En los conflictos internos del sistema judicial, el Consejo suele actuar con razonable eficacia, aunque con prisa proporcional al interés que muestren los medios en cada episodio concreto de desorganización, incompetencia o corrupción. En los que afectan a la independencia - en procesos sobre legislación controvertida, corrupción o abuso de poder de altos cargos, la policía o los servicios secretos, financiación irregular de partidos - sus intervenciones son casi siempre tardías, rituales e inanes, cuando no para respaldar al poder que presionaba al juez o tribunal. El Consejo tiene poco crédito entre sus teóricos protegidos, por el mal ejemplo que ofrece su funcionamiento interno y porque suele dejar el campo abierto a quienes debía contener. Pero, como es común en la biología de las organizaciones, busca nuevos terrenos y actividades que le permitan sobrevivir, crecer y multiplicarse: así, propaga su modelo en países que buscan robustecer sus sistemas democráticos y a los que hace flaco favor. Paralelamente, gobiernos y partidos de oposición denuncian que sus integrantes actúan con sesgo partidista y hacen de él un instrumento o un teatro secundario en la pugna política general. La cosa va de mal en peor: la actividad política general de los miembros más vistosos del actual ha sido constante y cruda, como lo han sido sus polémicas internas, coloreadas por un lenguaje no pocas veces ofensivo.
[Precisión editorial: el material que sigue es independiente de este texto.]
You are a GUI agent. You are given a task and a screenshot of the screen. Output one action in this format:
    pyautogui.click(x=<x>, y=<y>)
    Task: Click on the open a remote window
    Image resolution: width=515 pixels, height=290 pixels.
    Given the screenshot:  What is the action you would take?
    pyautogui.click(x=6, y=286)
¿Tiene remedio el Consejo? No uno fácil, porque su desventura tiene raíces profundas en la pobre calidad de nuestra cultura política, con su escasa experiencia de independencia respecto a un poder poco liberal. Con dignas excepciones, cada nueva hornada de consejeros cae (o concurre pasivamente) en la tentación del patrocinio, de hacer política sin las exigencias de eficacia y responsabilidad de la real, y sin sus riesgos. Y cuando se acerca el final del mandato procura dejarse ver, por si puede emprender una carrera institucional o política como la de tantos de sus predecesores, desde la experiencia de que seguir dócilmente a los partidos de referencia, o anticiparse a sus deseos, puede traer nuevos y deliciosos frutos del ubérrimo sistema de cuotas. Sin duda, los portavoces parlamentarios y sus asesores en materia de justicia son muy responsables de este devenir, por su interés en decidir quién dispondrá de los recursos políticos del Consejo y sobre la configuración de los órganos jurisdiccionales que habrán de juzgar causas que puedan afectarles. Pero no son los únicos: no tienen menos culpa los vocales que, consejo tras consejo, se conducen con tan escaso compromiso con la función del órgano y su obligación de dedicarse a ella con independencia y lealtad.

Cerrar el CGPJ no es la solución, pero tampoco lo es cerrar los ojos, ni evadirse de esta realidad murmurando sobre la falta de lealtad constitucional de los responsables. Tampoco cabe, aunque es tentador , volver a un sistema ministerial -pese a la experiencia diaria de que la Administración general del Estado selecciona funcionarios y gestiona más adecuada, discreta y eficientemente sectores de comparable dificultad (la inspección tributaria, los nombramientos militares)-, porque el desacuerdo entre los partidos impediría las reformas precisas.

Quizá haya un remedio: una combinación de pequeñas reformas, que lleven al CGPJ técnicas de transparencia, control y motivación comunes en sectores administrativos más humildes, y de acierto en la designación de los siguientes consejeros. Lanzar chorros de luz sobre lo que pasa en el órgano y tener la suerte de que entre los integrantes del próximo haya algunos - bastan pocos - con personalidad suficiente para iniciar un cambio, sencillamente, conduciéndose de otro modo: usando bien su independencia, con lealtad al cargo y conscientes de que la legalidad tomada en serio debería constituir su horizonte obvio.